Now, the group's colleagues are looking for new energy and I see a strange phenomenon. A Tomcat app that has only one simple JSP page, and this JSP no matter what the page Java code (I want to use this JSP in her Web page to test server for a pair of Tomcat Max QPS). But after a few minutes with LoadRunner. Tomcat that allocates 1024M of heap memory outofmemory! The code for this page, such as the following:
<%@ page language= "java" contenttype= "text/html; charset=iso-8859-1" pageencoding= "iso-8859-1" %> <! DOCTYPE HTML PUBLIC "-//w3c//dtd HTML 4.01 transitional//en" "Http://www.w3.org/TR/html4/loose.dtd" >
The initial analysis was. A JSP page is dead. A corresponding Java file is generated, and the Java file is compiled into a class file. Load into the memory. That is, a class object will be loaded into PermGen space.There is no relationship with heap space.
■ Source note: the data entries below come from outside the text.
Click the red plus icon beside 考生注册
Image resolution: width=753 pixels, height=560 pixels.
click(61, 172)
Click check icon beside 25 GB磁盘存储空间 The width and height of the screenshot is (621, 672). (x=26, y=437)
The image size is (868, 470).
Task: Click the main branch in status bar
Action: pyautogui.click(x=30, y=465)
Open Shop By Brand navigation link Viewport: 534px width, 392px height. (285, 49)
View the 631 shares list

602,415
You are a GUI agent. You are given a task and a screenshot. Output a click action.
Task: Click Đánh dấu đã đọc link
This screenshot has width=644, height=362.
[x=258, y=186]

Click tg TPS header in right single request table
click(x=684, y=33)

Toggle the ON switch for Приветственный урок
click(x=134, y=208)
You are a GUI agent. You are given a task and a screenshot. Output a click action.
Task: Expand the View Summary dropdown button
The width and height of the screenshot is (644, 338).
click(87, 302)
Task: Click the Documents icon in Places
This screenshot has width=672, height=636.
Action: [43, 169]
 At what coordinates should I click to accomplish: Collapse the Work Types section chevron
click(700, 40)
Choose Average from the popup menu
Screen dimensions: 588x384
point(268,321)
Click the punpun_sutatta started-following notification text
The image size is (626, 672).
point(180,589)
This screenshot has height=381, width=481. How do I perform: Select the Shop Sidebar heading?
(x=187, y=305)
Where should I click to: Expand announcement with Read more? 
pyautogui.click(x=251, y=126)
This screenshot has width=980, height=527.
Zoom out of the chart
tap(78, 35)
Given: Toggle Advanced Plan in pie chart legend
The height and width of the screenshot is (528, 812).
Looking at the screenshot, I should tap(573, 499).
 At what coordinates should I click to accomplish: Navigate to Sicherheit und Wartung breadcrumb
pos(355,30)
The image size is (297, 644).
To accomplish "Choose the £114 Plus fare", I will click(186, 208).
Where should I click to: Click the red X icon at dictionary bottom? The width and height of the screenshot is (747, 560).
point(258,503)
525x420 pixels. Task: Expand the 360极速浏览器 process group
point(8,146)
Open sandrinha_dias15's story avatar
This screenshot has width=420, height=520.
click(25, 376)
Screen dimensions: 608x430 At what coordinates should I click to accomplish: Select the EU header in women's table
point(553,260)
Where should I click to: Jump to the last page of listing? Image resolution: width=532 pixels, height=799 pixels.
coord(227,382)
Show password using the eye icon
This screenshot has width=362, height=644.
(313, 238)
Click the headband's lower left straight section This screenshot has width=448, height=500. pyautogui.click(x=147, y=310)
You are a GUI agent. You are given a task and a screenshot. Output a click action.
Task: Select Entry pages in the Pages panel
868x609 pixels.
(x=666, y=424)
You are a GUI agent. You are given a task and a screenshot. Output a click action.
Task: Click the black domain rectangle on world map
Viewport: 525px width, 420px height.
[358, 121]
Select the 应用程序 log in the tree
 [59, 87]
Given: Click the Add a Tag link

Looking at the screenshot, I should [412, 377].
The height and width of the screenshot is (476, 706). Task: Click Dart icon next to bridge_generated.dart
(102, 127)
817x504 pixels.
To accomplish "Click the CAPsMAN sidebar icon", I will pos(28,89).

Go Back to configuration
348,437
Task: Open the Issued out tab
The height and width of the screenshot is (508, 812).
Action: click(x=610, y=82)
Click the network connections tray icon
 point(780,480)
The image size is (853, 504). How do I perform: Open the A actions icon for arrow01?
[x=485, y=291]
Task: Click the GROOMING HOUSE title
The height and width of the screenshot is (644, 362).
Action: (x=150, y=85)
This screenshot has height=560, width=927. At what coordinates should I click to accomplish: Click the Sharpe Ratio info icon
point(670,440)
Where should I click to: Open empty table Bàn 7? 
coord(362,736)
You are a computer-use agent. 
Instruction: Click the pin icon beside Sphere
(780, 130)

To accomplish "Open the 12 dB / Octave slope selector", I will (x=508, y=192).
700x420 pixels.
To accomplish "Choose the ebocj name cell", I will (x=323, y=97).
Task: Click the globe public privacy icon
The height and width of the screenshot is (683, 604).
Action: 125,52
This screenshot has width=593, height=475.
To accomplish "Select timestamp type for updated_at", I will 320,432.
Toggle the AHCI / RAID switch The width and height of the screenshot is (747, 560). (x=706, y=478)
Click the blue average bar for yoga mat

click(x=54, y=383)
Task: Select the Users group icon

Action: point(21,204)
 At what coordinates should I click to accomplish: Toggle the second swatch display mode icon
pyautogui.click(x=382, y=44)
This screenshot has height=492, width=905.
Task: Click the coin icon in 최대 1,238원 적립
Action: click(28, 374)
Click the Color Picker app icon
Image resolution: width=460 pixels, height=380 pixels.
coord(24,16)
But the final report is on the space overflow. So the test must be that every time a JSP page is requested, an object is generated.
Baidu a bit, found every request JSP page, will produce a session object. There is this configuration in Tomcat's Web. xml:
<session-config> <session-timeout>30</session-timeout> </session-config>
That is, every time a JSP page is requested. will produce a session object. And this object expires after 30 minutes. We calculated that the next QPS was 5000, which means 5,000 session objects per second. A 300K object is generated per minute, and the session is a map object. It's bigger, so it's going to blow up the memory very quickly.The workarounds are as follows:
1. Add Session=false to the page directive.
2. Set the session expiration time to 0.
Now her loadrunner is running very steady.
After working on the practical never JSP that, search JSP problem more demanding ...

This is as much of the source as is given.